6

Is there a tool (for PosgreSQL, ideally), which can make a small, but consistent sample of a big database?

The this is we need a testing database, but we don't want to fully copy the production one. First, because it is too big and second, the nature of testing implies that the testing database will be recreated several times in the process.

Obviously, you can not simply take random rows from some tables, because this will violate the hell out of foreign keys and what not. So, I wonder is there a tool available that can do that?

Maxim Sloyko
  • 15,176
  • 9
  • 43
  • 49
  • You can import the database via cmd line. Make use of a batch file to import the db prior to the testing phase? Have you actually exported and imported the db to see how long it actually takes? It may not be as bad as you think. The fact that you already have good data, I'd leverage that as much as possible. – Aaron McIver Oct 07 '10 at 15:02
  • What is the problem with big database? I would actually prefer using a big database for testing because it will also tell you while testing where the performance hazards are. In any case, I do not know of any tool right now that can do this. – mezzie Oct 07 '10 at 15:06
  • @mezzie It is OK, when you do normal testing, i.e. when you test the app. But first, you test the _update_process_, and every time it fails, you have to recreate the database again, which, frankly, happens more often then I would like to admit :) – Maxim Sloyko Oct 07 '10 at 15:15
  • I see what you are saying but you do not need a use pg_dump/pg_restore all the time. You can just zip up the data directory and unzip it if you need to reloaded. It will be faster too. – mezzie Oct 07 '10 at 17:02

7 Answers7

1

Yes, I wrote a tool to do this: https://github.com/mla/pg_sample

From the README:

pg_sample is a utility for exporting a small, sample dataset from a larger PostgreSQL database. The output and command-line options closely resemble the pg_dump backup utility (although only the plain-text format is supported).

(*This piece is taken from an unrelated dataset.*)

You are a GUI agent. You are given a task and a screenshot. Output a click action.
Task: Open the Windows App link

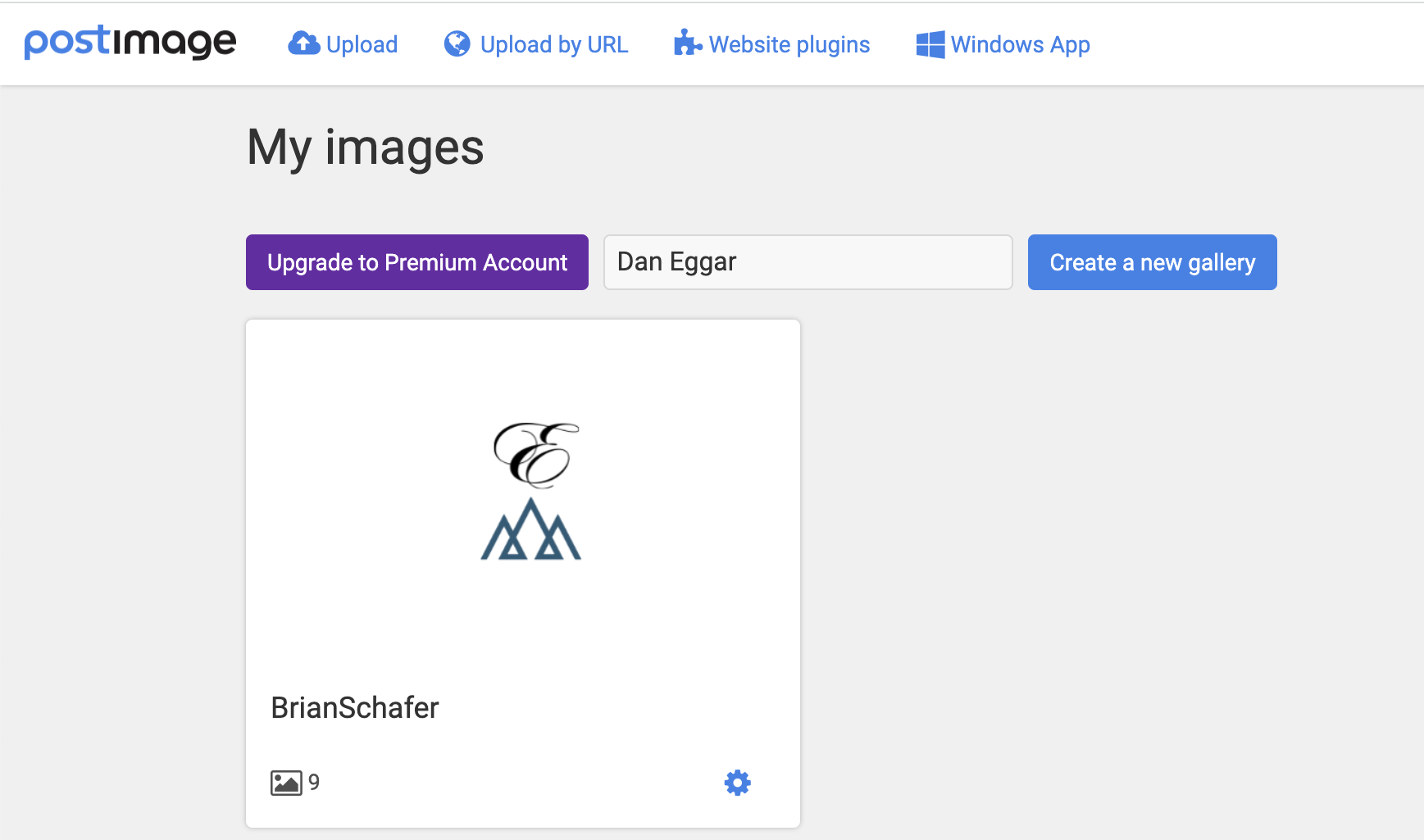(1020, 44)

The sample database produced includes all tables from the original, maintains referential integrity, and supports circular dependencies.

mla
  • 172
  • 1
  • 7
1

I once built such a tool for the IDMS system.

I was in the process of making it work for SQL systems too when the managers of the company we were mergered into told me I could not continue wasting my time on such futile and unnecessary pieces of software.

Until this day, I have still neither seen nor heard of any commercially available thing that matches what I achieved way back then.

Erwin Smout
  • 18,113
  • 4
  • 33
  • 52
1

What about generating some mock data with a tool like databene benerator, just as much as you want, and store them for reuse.

Community
  • 1
  • 1
Pascal Thivent
  • 562,542
  • 136
  • 1,062
  • 1,124
0

You can create custom scripts to create meaningful copy of production data or use commercial products such as Informatica data subset or IBM optim

0

You can use pg_dump --schema-only to dump only the schema of the database. Then use pg_restore to load the dump into a new database. From there you have a few options:

  1. Create your data by hand; this will allow you to cover edge cases but will take a while if you want to test on a lot of data.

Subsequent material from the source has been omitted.